Sementara itu, respons yang diperlukan untuk menjawab tantangan
tersebut terkendala oleh kesibukan kontestasi politik jangka pendek, yang
cenderung mengabaikan persoalan pembangunan fundamental yang berjangka panjang.
Maka dari itu, perlu diingatkan bahwa ketahanan nasional sebagai
daya sintas suatu bangsa pada dasarnya ditentukan oleh daya (kualitas) budaya
dan peradaban yang tecermin dari kondisi-kondisi yang berlangsung pada tiga
ranah utama kehidupan sosial, yakni ranah mental-spiritual, ranah
institusional-politikal, dan ranah material-teknologikal. Ranah pertama kerap
disebut sebagai ranah budaya, sedang ranah kedua dan ketiga disebut sebagai
ranah peradaban.
Meski demikian, lazim pula dipahami, bahwa dalam istilah peradaban
pun terkandung basis nilai budaya. Oleh karena itu, ketiga ranah tersebut bisa
disebut dalam satu tarikan nafas sebagai ranah peradaban.

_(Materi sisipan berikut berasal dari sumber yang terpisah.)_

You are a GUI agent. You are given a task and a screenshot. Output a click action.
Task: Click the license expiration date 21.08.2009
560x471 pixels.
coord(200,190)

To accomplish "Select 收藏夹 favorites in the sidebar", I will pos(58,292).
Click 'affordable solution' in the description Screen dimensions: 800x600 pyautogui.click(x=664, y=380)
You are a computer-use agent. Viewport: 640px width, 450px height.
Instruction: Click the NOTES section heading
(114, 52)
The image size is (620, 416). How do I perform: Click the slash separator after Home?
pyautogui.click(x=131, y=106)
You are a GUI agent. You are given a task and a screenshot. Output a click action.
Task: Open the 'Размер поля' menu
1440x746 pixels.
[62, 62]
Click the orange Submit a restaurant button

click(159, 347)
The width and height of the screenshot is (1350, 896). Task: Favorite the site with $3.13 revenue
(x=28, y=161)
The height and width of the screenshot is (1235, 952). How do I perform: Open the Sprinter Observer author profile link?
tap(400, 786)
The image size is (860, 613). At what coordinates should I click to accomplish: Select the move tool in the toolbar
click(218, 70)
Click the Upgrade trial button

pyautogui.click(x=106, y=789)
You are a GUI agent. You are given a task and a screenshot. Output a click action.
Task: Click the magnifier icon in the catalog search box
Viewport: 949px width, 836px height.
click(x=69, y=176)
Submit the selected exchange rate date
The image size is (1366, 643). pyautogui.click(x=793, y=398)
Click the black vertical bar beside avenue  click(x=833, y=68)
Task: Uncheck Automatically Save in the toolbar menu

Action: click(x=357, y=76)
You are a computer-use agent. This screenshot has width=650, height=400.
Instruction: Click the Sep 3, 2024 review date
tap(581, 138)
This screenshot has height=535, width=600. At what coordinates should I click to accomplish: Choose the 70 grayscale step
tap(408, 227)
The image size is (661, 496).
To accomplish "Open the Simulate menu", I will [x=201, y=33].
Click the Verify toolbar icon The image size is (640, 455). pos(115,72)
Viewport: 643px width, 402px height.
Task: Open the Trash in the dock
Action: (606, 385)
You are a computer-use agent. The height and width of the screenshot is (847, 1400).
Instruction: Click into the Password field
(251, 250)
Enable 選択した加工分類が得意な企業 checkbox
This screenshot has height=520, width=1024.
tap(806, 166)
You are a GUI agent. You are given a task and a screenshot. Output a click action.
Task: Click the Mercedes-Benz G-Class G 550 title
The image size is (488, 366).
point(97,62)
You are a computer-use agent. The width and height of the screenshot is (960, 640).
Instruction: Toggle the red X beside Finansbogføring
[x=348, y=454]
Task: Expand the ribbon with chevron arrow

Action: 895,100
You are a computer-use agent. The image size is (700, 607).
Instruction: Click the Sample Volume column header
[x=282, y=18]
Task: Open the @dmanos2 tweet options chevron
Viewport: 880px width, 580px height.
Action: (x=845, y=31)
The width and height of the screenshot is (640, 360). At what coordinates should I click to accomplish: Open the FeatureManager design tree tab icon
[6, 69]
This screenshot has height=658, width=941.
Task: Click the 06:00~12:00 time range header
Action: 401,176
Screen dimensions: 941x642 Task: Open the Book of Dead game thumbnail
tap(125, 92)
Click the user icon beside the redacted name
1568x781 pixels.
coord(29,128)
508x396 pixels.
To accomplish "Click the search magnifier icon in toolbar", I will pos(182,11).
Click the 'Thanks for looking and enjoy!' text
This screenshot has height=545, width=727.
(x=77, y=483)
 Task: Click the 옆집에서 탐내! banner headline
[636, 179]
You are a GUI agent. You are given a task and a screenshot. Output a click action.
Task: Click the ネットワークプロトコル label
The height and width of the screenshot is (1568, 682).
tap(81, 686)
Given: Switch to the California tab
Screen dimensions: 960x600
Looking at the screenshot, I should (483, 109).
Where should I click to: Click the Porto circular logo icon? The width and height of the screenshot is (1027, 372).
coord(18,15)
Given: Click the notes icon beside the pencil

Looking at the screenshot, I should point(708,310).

Visi Pancasila telah mengantisipasi pentingnya memperhatikan
ketiga ranah tersebut. Ranah mental-spiritual (kultural) basis utamanya adalah
sila pertama, kedua, dan ketiga. Ranah institusional-politikal basis utamanya
sila keempat. Ranah material-teknologikal basis utamanya sila kelima. Dalam
kerangka Pancasila, ketiga ranah tersebut bisa dibedakan, namun tak bisa
dipisahkan.
Berlandaskan nilai-nilai Pancasila, orientasi dari ketiga ranah
kehidupan sosial tersebut bisa dijelaskan sebagai berikut.Pengembangan
mental-spiritual diarahkan untuk menjadikan bangsa yang berkepribadian
(berkarakter) dengan nilai utamanya berlandaskan sila pertama, kedua, dan
ketiga. Bahwa kehendak untuk bersatu dan harmoni dalam perbedaan bisa diraih
manakala kita mampu mengembangkan hubungan welas asih dengan 'Yang Mahasuci',
yang memancarkan semangat ketuhanan yang berkebudayaan, lapang dan toleran.
Welas asih dengan sesama manusia, yang memancarkan semangat kemanusiaan yang
adil dan beradab. Welas asih dalam hubungan manusia dengan ruang hidup (Tanah
Air) dan pergaulan hidupnya (kebangsaan), yang memancarkan semangat persatuan
dalam keragaman bangsa.
Dengan spirit Ketuhanan, kemanusiaan dan persatuan, dikembangkan
daya-daya spiritualitas dalam sosiabilitas yang berperikemanusiaan, egaliter,
mandiri, amanah (berintegritas), beretos kerja yang positif dan kreatif. Serta,
sanggup menjalin persatuan (gotong royong) dengan semangat pelayanan
(pengorbanan).
Pengembangan institusi sosial-politik diarahkan untuk menjadi
bangsa yang berdaulat dengan nilai utamanya berlandaskan sila keempat. Bahwa
tatanan sosial-politik hendak dibangun melalui mekanisme demokrasi yang bercita
kerakyatan, cita permusyawaratan dan cita hikmat-kebijaksanaan dalam suatu
rancang bangun institusi-institusi demokrasi yang dapat memperkuat persatuan
(negara persatuan). Dan keadilan sosial (negara kesejahteraan), yang
termanifestasi dalam kehadiran pemerintahan negara yang melindungi segenap
bangsa dan seluruh tumpah darah Indonesia, memajukan kesejahteraan umum,
mencerdaskan kehidupan bangsa, dan ikut melaksanakan ketertiban dunia
berdasarkan kemedekaan, perdamaian dan keadilan.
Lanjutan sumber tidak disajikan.